Golden Irish Retriever

  • SIZE: 7
  • GROOMING:: 5
  • BREED: Golden Irish Retriever
  • COLOR(S):Gold


The Golden Irish is a hybrid or mixed breed, the result of a breeding between the Irish Setter and the Golden Retriever. He is also known as the Irish Golden, the Irish Retriever or the Golden Irish Setter. His talents are in hunting and agility and he is in the sporting group. He is expected to live between 10 to 15 years and is a large cross breed.


The Golden Irish is a great family dog, they love to be with people, meeting visitors, playing and being at the center of activity in the home. They're great with children and are very loyal to those he gives his affection to. They're smart and easy to train too. They have a lot of energy and like to be active, social and lively. The Golden Irish tends to have quite a big personality but remains for the most part even tempered and trustworthy. He can sometimes lean towards his Irish Setter side and be a bit mischievous so be prepared for some laughs and some groans!


They do not shed as much as the Golden Retriever but does shed some so will need regular brushing, meaning once a day. This will also help prevent tangling especially where his fur gets long. Use a solid hair brush. Bathing with a dog shampoo should be done when they need it. You should also once a week check their ears for infection and clean them. You can use either a solution for cleaning their ears as suggested by your vet, or just a damp cloth or cotton ball. Do not insert anything into the ear. Teeth should be brushed three times a week at least, and nails should be clipped if they get too long.


To avoid health issues with you should buy from a trustworthy breeder who can offer health clearances. It also helps to see the parental health clearances too. As with any dog there is always the possibility that they could be prone to a condition their parents are. In this case, apart from obesity, those would include OCD, Hypothyroidism, CAD, epilepsy, eye problems, HOD, bloat, heart problems, Von Willebrand's Disease, cancer, Hip and elbow dysplasia, Panosteitis and allergies.


They enjoy being active and should get at least one long walk a day if not two along with some play time and some mental stimulation. They're not great for apartment living as they need more room, and a yard is something they need.

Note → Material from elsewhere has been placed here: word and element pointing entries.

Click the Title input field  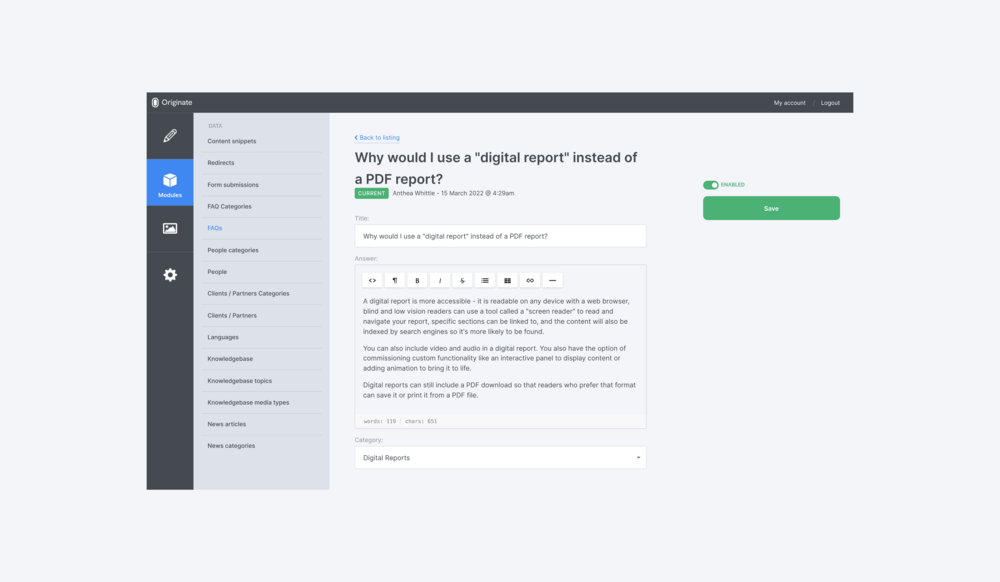(x=500, y=236)
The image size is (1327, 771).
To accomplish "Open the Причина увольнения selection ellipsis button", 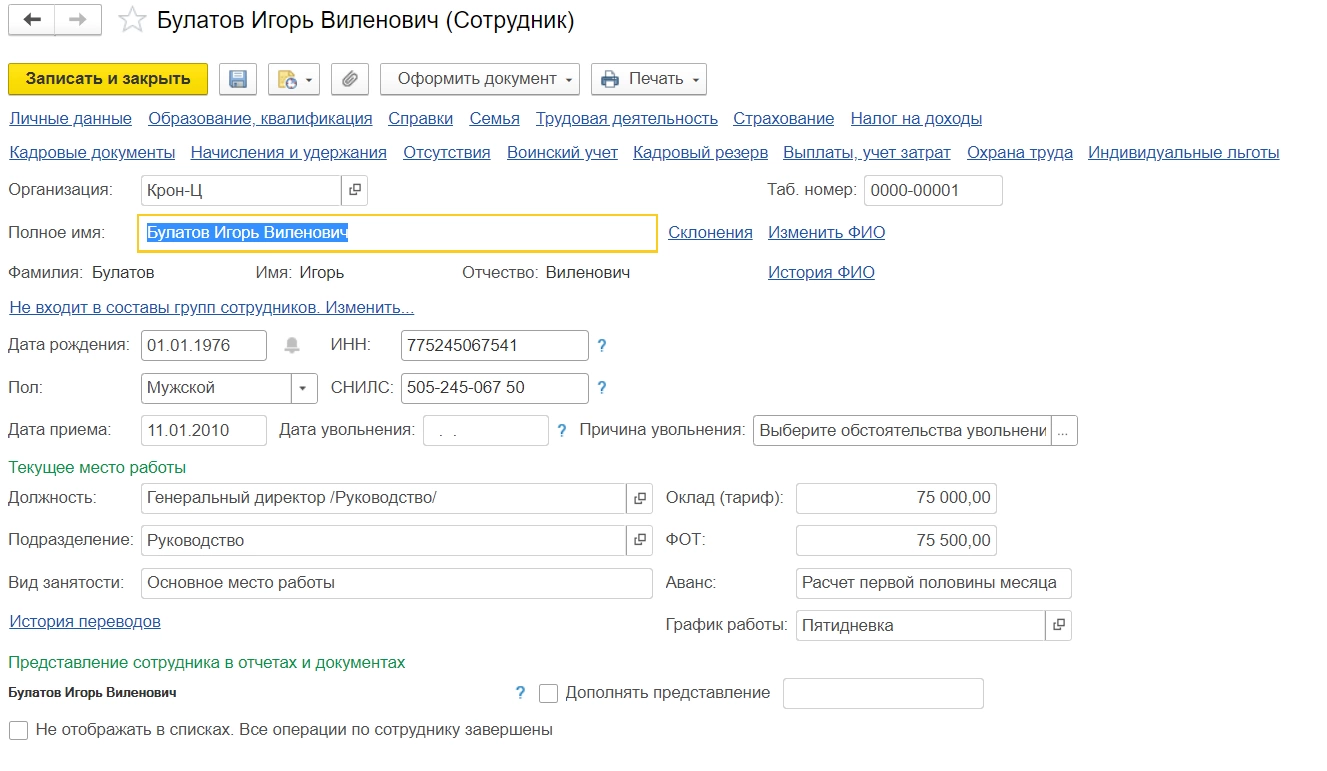I will pos(1063,431).
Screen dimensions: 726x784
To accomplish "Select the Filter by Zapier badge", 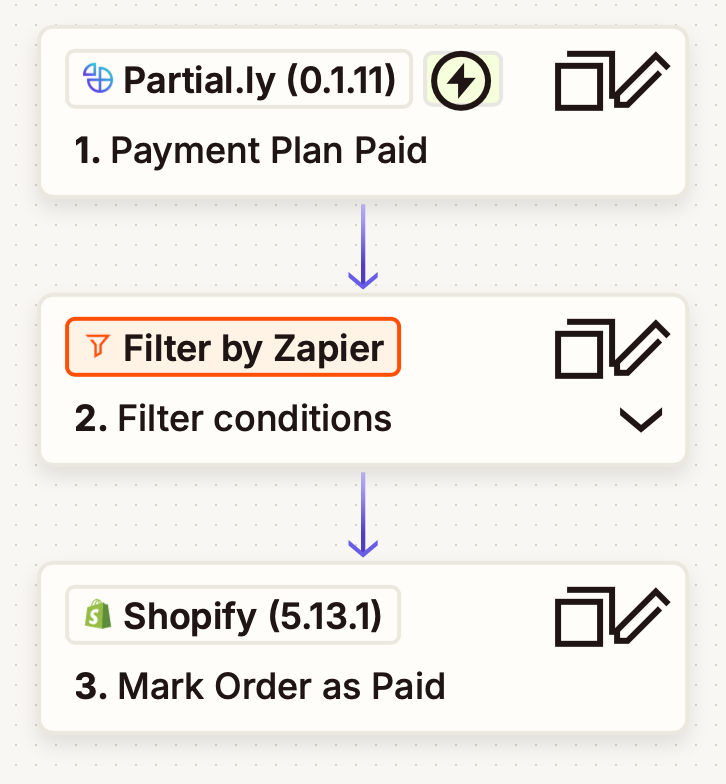I will click(x=233, y=347).
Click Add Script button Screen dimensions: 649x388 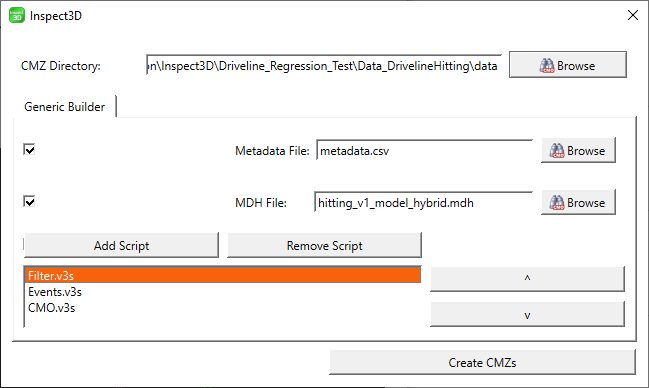click(121, 246)
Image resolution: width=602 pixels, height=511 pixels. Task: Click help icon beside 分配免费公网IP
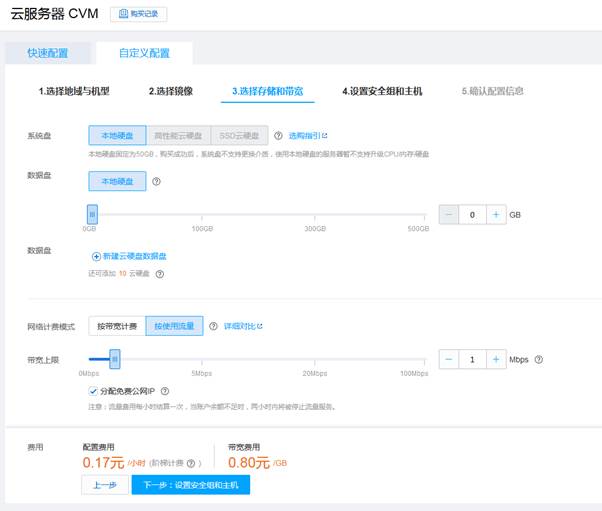click(x=165, y=391)
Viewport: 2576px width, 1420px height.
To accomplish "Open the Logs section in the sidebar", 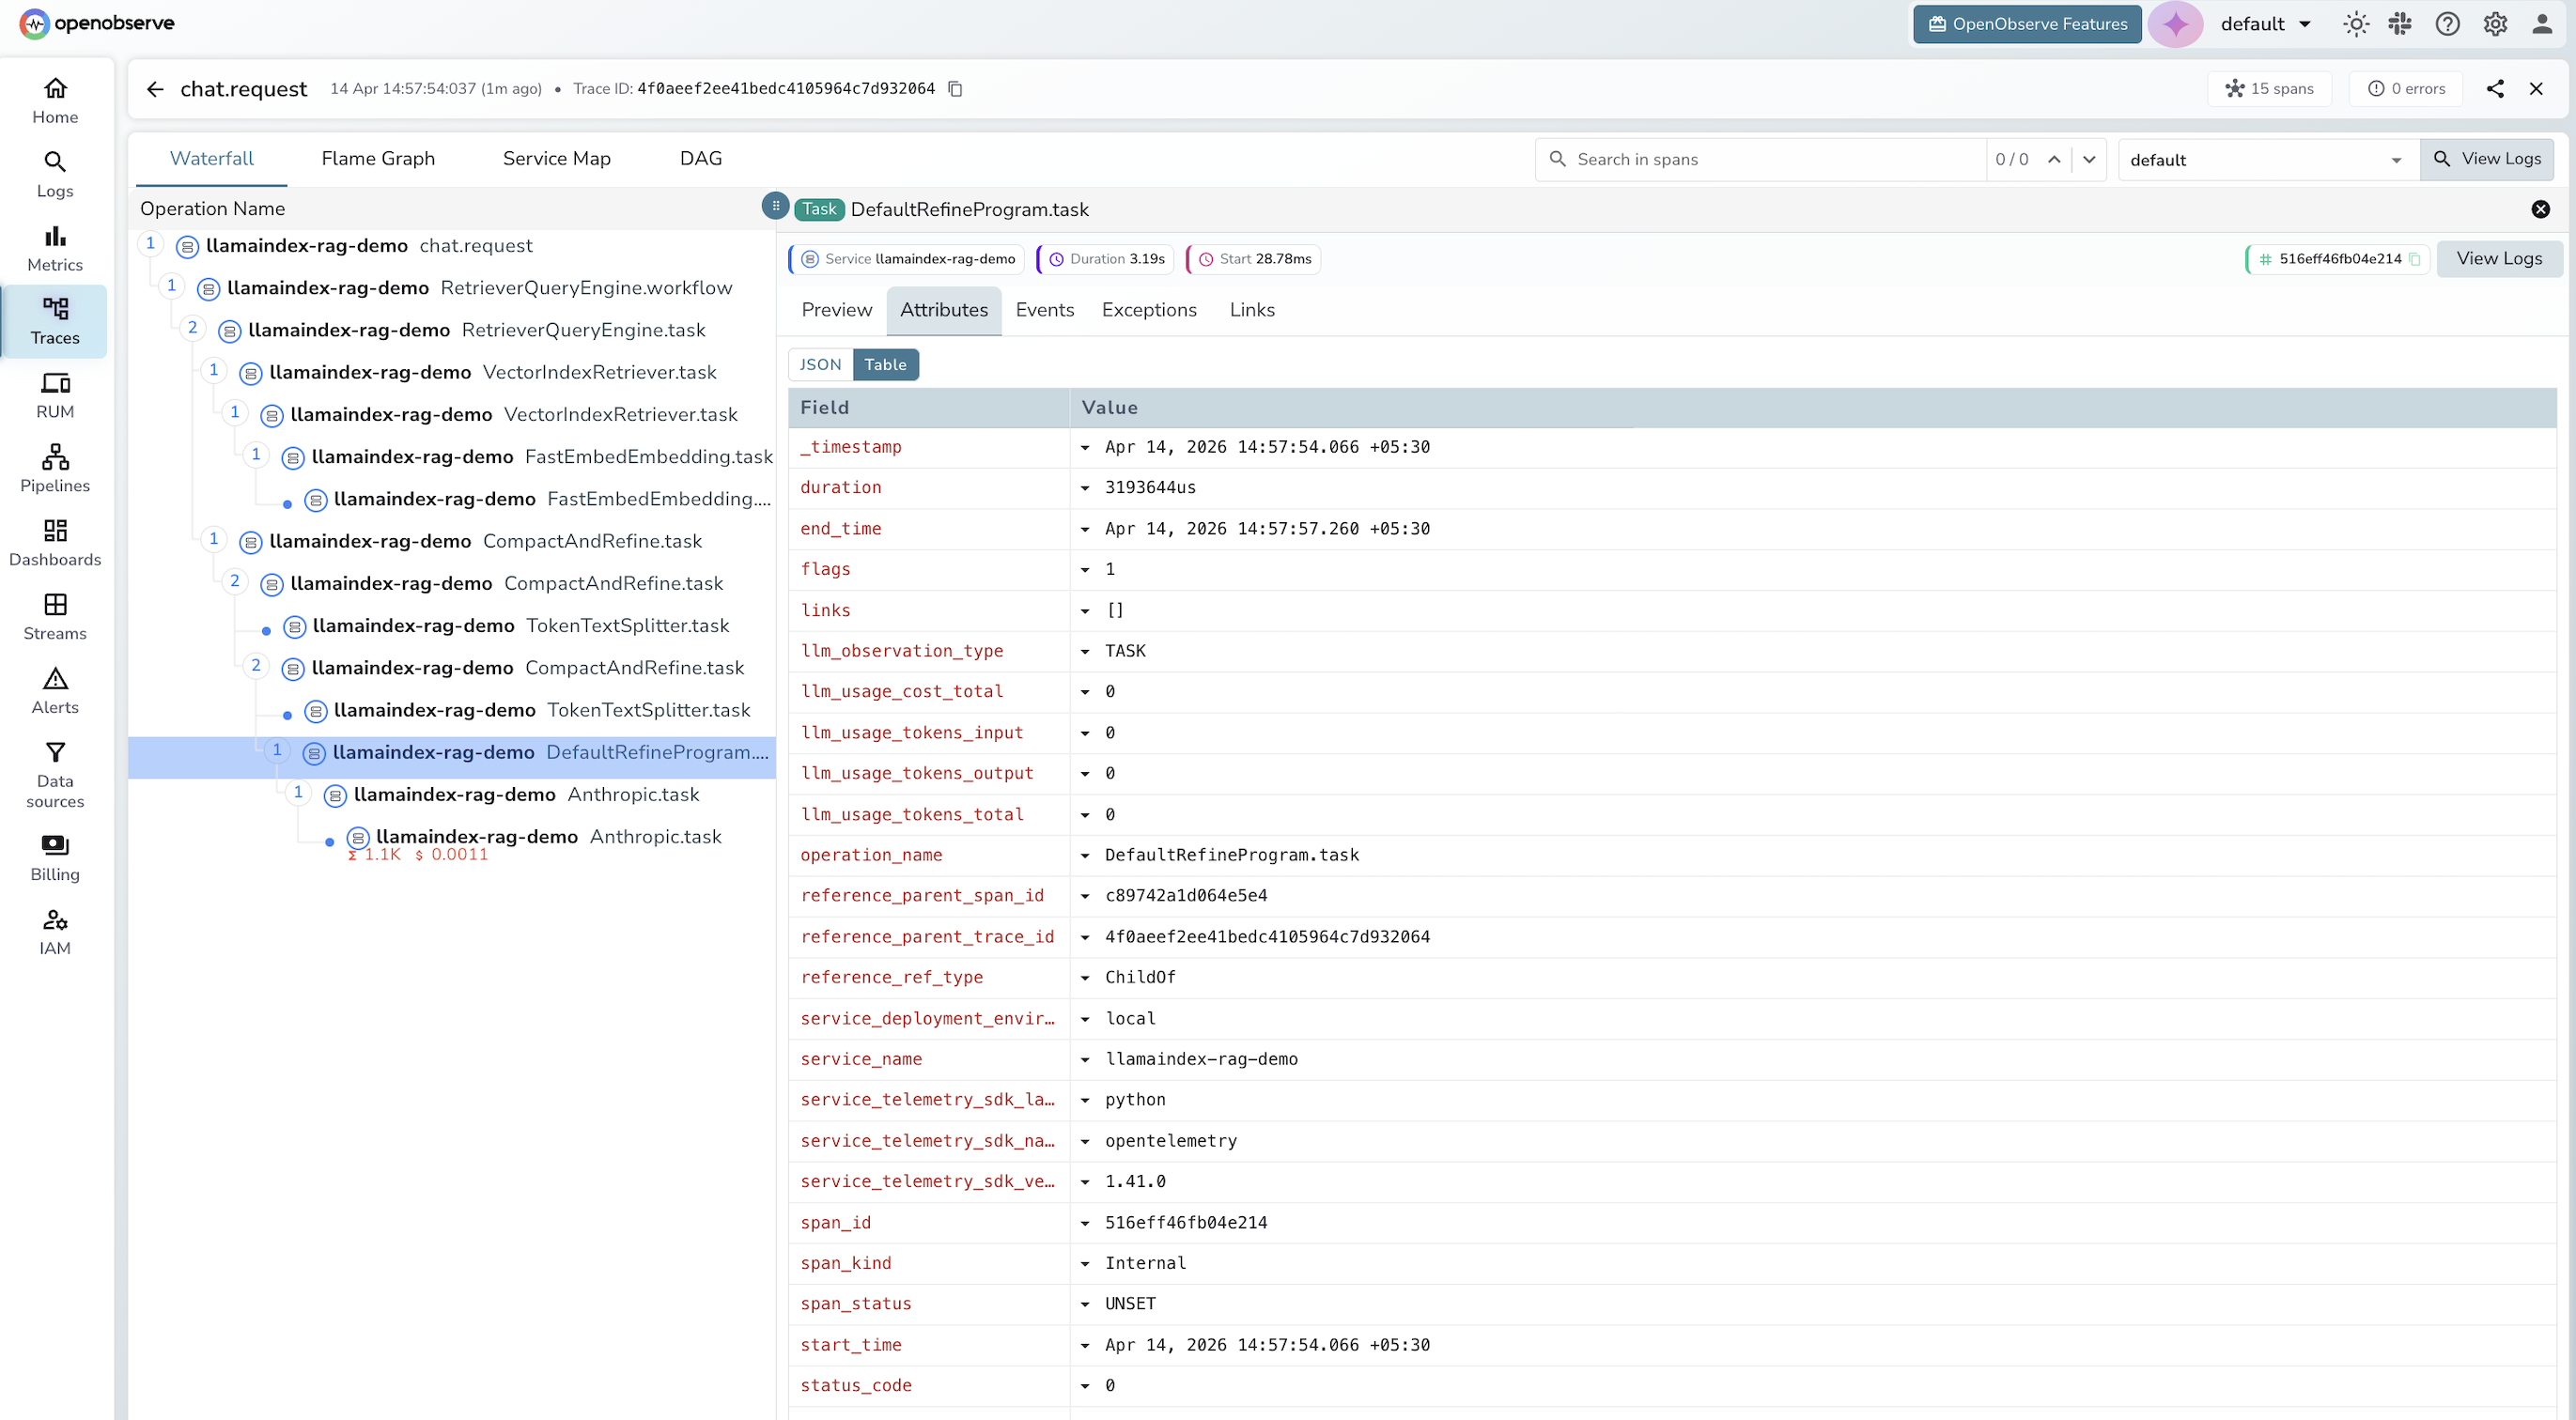I will click(54, 174).
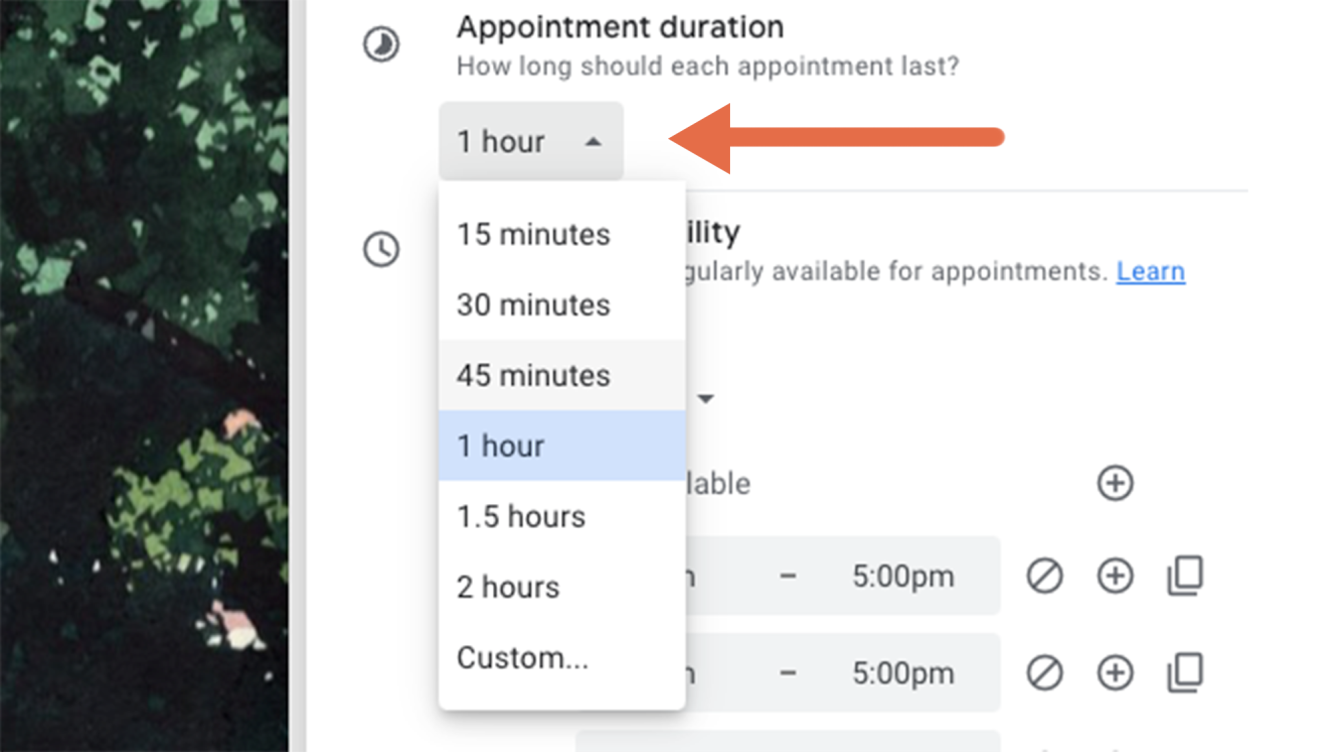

They would enjoy trips to the dog park, walking, running or jogging with you, playing fetch, Frisbee, and other fun doggy games. If they do not get enough physical and mental stimulation they can become destructive with their behavior. Since they're prone to obesity a combination of watching his food and giving him enough exercise is important to control his weight


All dogs should receive early socialization and training to ensure they are well rounded and the best they can be. The Golden Irish are intelligent and capable of learning. When they lean more towards the Golden Retriever they will be inclined to listen and obey commands and be easy to train and even require less repetitions. But if they lean more towards the Irish Setter you may have a little more difficulty as he may be more independent. You need to use positive training methods, rewards like treats will certainly motivate them since they love their food. Be firm, they need you to clearly establish yourself as pack leader in a consistent and decisive manner without being harsh.